Applications of quadratic reciprocity to integers abound; a few that will be generalized later on are the following:
If p and q = 2p+1 are odd primes, then q | 2^{p}-1
if and only if p = 3 mod 4;
If p and q = 4p+1 are odd primes, then q | 2^{2p}+1.
If U_{n} denote the Fibonacci numbers U_{1} = 1,
U_{2} = 1, U_{n+1} = U_{n} + U_{n-1},
then primes p different from 5 divide U_{p-1} if (p/5) = +1,
and U_{p+1} if (p/5) = -1.
Let me also mention a conjecture that I hope to be able to prove in the second volume: Let F_{n} denote the n-th Fermat number; it is well known that F_{n} is prime if and only if 3^{22n-1} = -1 mod F_{n}. The conjecture says that we may save that last n multiplications because F_{n} is prime if and only if (-3)^{22n-n-1} = -8 mod F_{n}.
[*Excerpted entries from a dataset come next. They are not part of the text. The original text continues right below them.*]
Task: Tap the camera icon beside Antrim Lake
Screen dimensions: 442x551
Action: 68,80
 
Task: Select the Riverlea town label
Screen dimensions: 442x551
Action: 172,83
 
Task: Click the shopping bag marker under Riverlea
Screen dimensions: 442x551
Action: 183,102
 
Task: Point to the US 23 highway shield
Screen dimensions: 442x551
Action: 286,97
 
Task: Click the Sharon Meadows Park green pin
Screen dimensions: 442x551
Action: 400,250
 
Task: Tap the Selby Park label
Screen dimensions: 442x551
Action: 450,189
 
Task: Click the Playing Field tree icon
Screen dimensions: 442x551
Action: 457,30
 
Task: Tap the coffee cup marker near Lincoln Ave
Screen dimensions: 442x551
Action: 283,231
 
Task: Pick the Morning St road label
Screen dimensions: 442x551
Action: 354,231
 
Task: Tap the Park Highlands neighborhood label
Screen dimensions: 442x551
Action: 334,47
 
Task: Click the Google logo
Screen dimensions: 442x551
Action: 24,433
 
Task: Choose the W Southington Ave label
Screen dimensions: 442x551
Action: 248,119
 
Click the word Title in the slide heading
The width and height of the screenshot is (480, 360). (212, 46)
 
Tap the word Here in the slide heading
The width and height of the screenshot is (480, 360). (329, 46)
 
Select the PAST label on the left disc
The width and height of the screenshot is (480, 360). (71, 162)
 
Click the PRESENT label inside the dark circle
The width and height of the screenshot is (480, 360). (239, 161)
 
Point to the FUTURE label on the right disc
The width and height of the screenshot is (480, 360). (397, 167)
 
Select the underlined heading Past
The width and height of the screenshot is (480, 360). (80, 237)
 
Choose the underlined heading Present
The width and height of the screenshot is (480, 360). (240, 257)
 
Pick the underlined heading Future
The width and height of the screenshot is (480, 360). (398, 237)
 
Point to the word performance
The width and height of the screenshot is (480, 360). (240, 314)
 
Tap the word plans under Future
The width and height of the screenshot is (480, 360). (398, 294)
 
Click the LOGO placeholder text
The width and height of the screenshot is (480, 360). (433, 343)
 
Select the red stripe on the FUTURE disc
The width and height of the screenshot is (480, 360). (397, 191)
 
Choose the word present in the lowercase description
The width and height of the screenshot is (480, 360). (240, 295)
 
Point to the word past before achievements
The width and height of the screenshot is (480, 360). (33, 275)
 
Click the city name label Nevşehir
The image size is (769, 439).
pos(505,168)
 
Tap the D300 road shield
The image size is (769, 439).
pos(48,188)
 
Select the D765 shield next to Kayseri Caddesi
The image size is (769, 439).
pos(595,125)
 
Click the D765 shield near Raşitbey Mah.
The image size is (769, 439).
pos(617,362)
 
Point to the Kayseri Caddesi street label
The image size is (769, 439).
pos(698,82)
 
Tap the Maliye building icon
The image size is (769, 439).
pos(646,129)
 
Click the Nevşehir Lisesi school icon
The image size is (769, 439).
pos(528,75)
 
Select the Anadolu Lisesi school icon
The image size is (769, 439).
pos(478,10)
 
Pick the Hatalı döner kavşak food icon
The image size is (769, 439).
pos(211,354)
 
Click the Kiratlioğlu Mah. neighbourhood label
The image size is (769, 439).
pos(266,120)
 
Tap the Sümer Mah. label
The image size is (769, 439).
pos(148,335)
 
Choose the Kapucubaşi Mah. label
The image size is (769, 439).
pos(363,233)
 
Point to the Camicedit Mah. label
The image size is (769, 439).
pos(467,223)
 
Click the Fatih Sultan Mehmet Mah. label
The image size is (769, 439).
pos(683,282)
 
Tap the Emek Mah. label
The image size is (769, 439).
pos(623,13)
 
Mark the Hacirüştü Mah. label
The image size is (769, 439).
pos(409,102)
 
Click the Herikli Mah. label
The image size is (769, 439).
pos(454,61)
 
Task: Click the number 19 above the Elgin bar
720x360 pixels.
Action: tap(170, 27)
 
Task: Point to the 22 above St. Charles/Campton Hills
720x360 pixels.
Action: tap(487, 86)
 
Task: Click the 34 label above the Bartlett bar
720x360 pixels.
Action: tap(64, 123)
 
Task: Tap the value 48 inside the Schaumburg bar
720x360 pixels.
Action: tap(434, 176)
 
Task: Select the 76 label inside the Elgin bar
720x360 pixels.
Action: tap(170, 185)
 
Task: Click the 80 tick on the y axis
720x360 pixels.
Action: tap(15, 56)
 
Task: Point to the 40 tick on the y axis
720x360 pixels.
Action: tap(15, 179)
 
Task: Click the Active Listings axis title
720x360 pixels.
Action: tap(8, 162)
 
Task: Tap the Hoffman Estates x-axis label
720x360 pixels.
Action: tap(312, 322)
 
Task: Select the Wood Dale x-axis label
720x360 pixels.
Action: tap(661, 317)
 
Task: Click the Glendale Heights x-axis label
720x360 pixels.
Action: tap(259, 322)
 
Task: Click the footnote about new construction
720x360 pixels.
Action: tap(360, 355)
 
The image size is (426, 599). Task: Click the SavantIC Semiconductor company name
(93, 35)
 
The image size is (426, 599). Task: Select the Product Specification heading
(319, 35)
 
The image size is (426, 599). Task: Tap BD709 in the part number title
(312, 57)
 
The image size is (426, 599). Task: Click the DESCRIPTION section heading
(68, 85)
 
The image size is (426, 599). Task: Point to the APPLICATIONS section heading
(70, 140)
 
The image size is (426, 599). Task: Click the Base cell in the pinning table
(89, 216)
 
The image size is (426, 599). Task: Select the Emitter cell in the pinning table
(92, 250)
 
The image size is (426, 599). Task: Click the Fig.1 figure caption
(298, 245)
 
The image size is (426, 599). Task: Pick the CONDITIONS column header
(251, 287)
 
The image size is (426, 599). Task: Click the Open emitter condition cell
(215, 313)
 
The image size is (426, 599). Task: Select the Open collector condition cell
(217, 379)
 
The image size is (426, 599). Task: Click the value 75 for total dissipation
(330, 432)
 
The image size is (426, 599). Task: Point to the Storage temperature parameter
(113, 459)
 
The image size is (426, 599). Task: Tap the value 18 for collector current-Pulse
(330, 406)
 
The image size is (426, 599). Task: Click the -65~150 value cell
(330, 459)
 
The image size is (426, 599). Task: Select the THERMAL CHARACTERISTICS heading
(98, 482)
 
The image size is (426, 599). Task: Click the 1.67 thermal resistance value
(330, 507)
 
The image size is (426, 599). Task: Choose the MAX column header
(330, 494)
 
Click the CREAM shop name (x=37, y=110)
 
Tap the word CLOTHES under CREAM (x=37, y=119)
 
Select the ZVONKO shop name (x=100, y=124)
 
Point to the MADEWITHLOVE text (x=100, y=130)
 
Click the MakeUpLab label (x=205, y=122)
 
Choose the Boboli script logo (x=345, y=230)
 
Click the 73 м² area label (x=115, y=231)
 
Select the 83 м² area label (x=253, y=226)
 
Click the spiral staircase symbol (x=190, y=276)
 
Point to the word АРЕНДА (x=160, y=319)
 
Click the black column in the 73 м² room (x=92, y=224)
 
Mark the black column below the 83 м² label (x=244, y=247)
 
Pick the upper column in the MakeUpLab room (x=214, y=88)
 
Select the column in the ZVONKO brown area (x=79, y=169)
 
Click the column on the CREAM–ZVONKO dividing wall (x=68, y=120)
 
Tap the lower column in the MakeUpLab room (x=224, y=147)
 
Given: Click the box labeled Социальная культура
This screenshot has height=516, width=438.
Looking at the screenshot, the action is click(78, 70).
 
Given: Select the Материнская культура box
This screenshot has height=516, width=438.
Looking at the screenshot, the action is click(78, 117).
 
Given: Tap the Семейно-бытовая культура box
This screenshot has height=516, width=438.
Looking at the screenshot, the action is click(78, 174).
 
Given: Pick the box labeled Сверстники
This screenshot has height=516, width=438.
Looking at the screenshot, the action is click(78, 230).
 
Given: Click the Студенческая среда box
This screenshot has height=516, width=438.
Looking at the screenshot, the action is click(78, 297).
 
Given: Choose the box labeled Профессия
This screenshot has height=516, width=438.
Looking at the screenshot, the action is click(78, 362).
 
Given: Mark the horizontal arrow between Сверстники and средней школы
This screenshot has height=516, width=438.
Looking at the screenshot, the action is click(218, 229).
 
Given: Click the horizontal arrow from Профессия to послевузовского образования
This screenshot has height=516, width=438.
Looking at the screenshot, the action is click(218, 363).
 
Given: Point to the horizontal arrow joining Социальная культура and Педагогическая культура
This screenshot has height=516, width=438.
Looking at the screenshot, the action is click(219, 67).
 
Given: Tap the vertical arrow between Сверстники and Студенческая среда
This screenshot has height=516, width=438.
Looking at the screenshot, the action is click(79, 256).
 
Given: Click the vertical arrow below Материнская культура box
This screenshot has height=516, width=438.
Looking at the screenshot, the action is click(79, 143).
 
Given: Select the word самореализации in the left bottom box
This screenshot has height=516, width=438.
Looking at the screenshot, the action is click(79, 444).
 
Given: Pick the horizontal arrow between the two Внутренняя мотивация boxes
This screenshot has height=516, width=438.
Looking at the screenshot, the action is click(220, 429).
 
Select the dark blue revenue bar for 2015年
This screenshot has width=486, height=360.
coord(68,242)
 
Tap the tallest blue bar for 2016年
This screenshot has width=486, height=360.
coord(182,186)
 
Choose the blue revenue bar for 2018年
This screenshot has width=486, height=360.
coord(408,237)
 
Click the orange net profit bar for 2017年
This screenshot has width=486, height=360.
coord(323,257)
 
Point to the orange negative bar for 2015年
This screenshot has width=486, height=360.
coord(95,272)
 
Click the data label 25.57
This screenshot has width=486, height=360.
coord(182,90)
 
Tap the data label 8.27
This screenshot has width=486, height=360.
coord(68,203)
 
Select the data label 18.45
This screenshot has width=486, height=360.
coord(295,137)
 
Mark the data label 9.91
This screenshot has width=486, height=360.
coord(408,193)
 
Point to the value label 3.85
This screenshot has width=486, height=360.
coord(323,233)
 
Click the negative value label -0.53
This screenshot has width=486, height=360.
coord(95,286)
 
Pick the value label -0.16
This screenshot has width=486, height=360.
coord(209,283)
Let q be an odd integer and suppose that p = 4q+1
is prime. Then S_{q} = 2^{2q}+1 is never
prime because of the (Aurifeullian) factorization
S_{q} = A_{q} B_{q}, where
A_{q} = 2^{q} - 2^{(q+1)/2} + 1 and
B_{q} = 2^{q} + 2^{(q+1)/2} + 1.
Now p = 4q+1 = 5 mod 8, hence the quadratic reciprocity
law shows that
S_{q} = 2^{(p-1)/2} +1
= (2/p)+ 1 = 0 mod p. Thus p divides A_{q}B_{q},
and the question (first posed by Brillhart [Concerning the numbers
2^{2p}+1, p prime, Math. Comp. 16 (1962), 424-430])
is: which? Since quadratic reciprocity has told us that
p | A_{q}B_{q}, we might hope that
quartic reciprocity will answer this question. And it does:
if we write p = a^{2} + b^{2} as a sum of squares
with b even, then the result is that
p | A_{q} if and only if b/2 = 3, 5 mod 8, and
p | B_{q} if and only if b/2 = 1, 7 mod 8.